Los árbitros llevan en volandas al Real Madrid



Estrada Fernández, del colegio catalán, para que no se diga y resulte más creíble. Uno más en la larga lista de árbitros protagonistas de actuaciones sospechosas. Queda claro que preocupa mucho en Madrid, que es donde se cuece todo, que el Barça se dispare y haya dejado la liga vista para sentencia en unos cuantos partidos. Tal y como está la situación política en España y en Catalunya, da la sensación de que no interesa que el Barça sea campeón. Así se entiende que al FC Barcelona, el equipo que más pisa el área y más goles logra, sólo le hayan señalado un penalty a favor mientras que a sus perseguidores, el Real Madrid y el Atlético, ya les han pitado cuatro. Por contra, mientras el Barça ya sabe lo que es que le piten un penalti en contra, a los dos equipos madrileños todavía no les han castigado con una pena máxima.

Eso es pura estadística, números fríos. Pero lo visto esta noche en el Bernabéu clama al cielo y viene a confirmar las sospechas de que algo extraño, muy extraño, está sucediendo. Le pitan un fuera de juego de libro a Cristiano Ronaldo y éste, consentido y acostumbrado a protestarlo todo, se queja y le hace gestos ostensibles al linier diciéndole que "no". Por mucho menos expulsaron a Tito Vilanova en Pamplona. Poco después Pepe despeja a lo bruto, le sale mal y el balón queda en poder de un delantero aragonés. Pepe, desbordado, desde el suelo lo derriba agarrándole. No hay tarjeta para Pepe. Con razón presume el madridismo más fundamentalista de que Pepe es muy limpio porque no le enseñan tarjetas. Claro, los árbitros lo tienen prohibido. La cuestión es que cinco minutos después, Sapunaru realiza la misma acción, agarrando a Cristiano Ronaldo, y por supuesto, ve la cartulina amarilla. Son las dos varas de medir. Una para favorecer al Madrid y otra para perjudicar al rival de los blancos.

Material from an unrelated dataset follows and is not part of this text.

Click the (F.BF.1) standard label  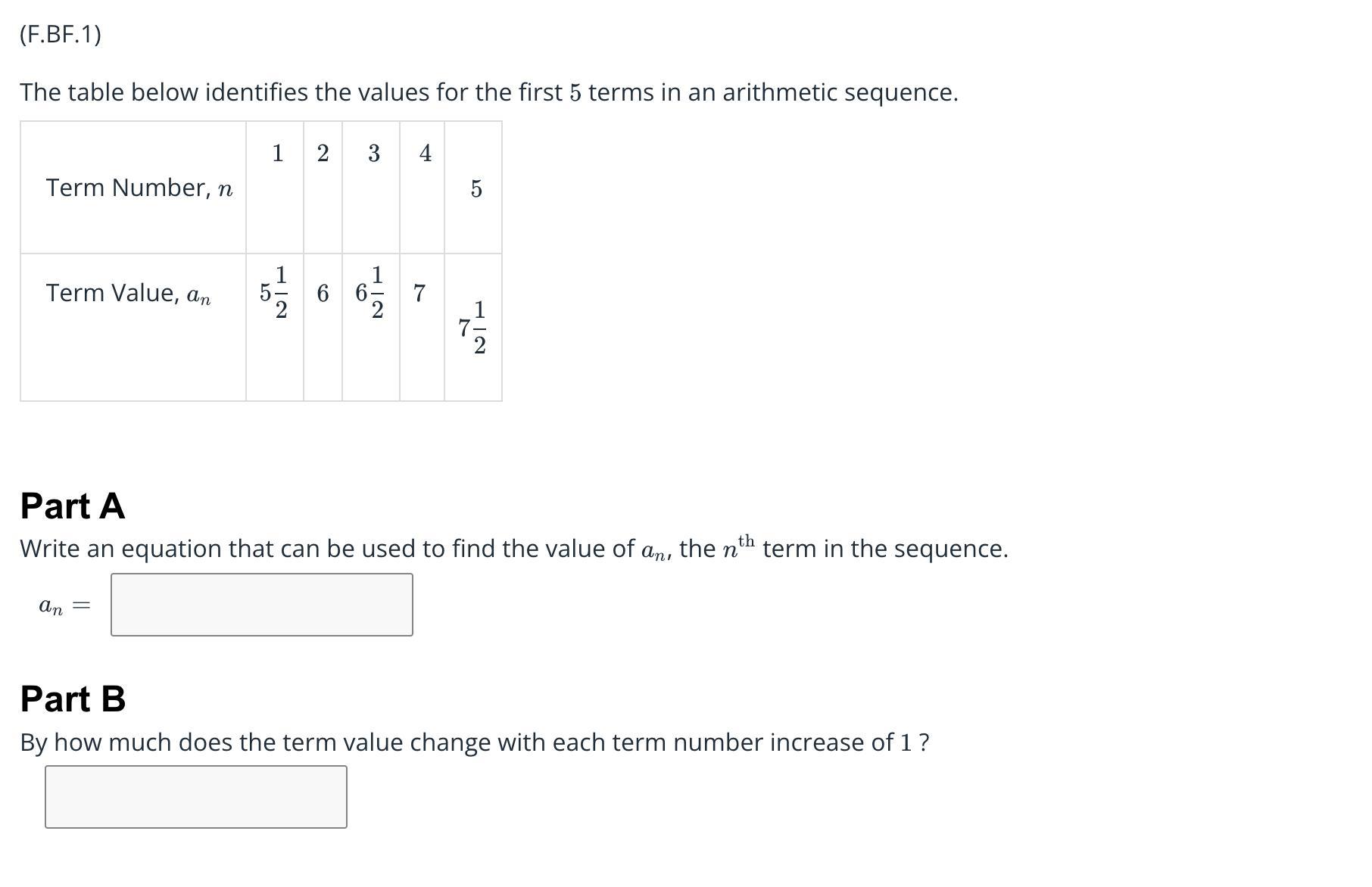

Finalmente, el gol anulado a Postiga confirma el descarado trato de favor que tiene el Madrid en esta Liga y gracias al cual "sólo" está a ocho puntos del Barcelona. Fue un gol conseguido en posición legal, pero hubiera significado el 2-1 en un momento en el que el Madrid estaba jugando de forma horrenda. El árbitro catalán, para más inri, le echó un capotazo al Madrid y a otra cosa mariposa. Así se escribe la historia del fútbol español. Como ya viene siendo tradicional en la historia del Barça, sólo realizando una campaña ejemplar y excepcional podrá ser campeón el equipo de Vilanova. Sólo así será posible sobreponerse a las ayudas que reciben los rivales. De momento, el equipo blaugrana va por muy buen camino. Nueve victorias y un empate, así es imposible que le recorten diferencias ni jugando con 12.

No se trata de quejarse de un 4-0 que no es responsabilidad del árbitro, sino de una dinámica que empieza ya a resultar cansina. La doble vara de medir se nota ya demasiado porque ya es público y notorio que la justicia no es igual para todos.